Which lines run from the one containing "Image resolution: width=1568" to the end of the records? Write them out exactly, both ends included, and nothing else.

(Stored data)
= = =

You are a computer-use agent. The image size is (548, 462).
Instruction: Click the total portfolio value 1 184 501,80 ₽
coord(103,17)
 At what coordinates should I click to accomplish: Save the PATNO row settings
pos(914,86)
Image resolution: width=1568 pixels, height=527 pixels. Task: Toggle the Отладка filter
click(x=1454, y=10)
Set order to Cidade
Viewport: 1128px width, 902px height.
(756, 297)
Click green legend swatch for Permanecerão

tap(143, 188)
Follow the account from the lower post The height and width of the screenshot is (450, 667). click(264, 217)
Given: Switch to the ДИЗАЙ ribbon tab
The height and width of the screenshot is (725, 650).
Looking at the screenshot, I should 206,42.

= = =

Solution to the problem:
Image resolution: width=1568 pixels, height=527 pixels. Task: Toggle the Отладка filter
click(x=1454, y=10)
Set order to Cidade
Viewport: 1128px width, 902px height.
(756, 297)
Click green legend swatch for Permanecerão

tap(143, 188)
Follow the account from the lower post The height and width of the screenshot is (450, 667). click(264, 217)
Given: Switch to the ДИЗАЙ ribbon tab
The height and width of the screenshot is (725, 650).
Looking at the screenshot, I should 206,42.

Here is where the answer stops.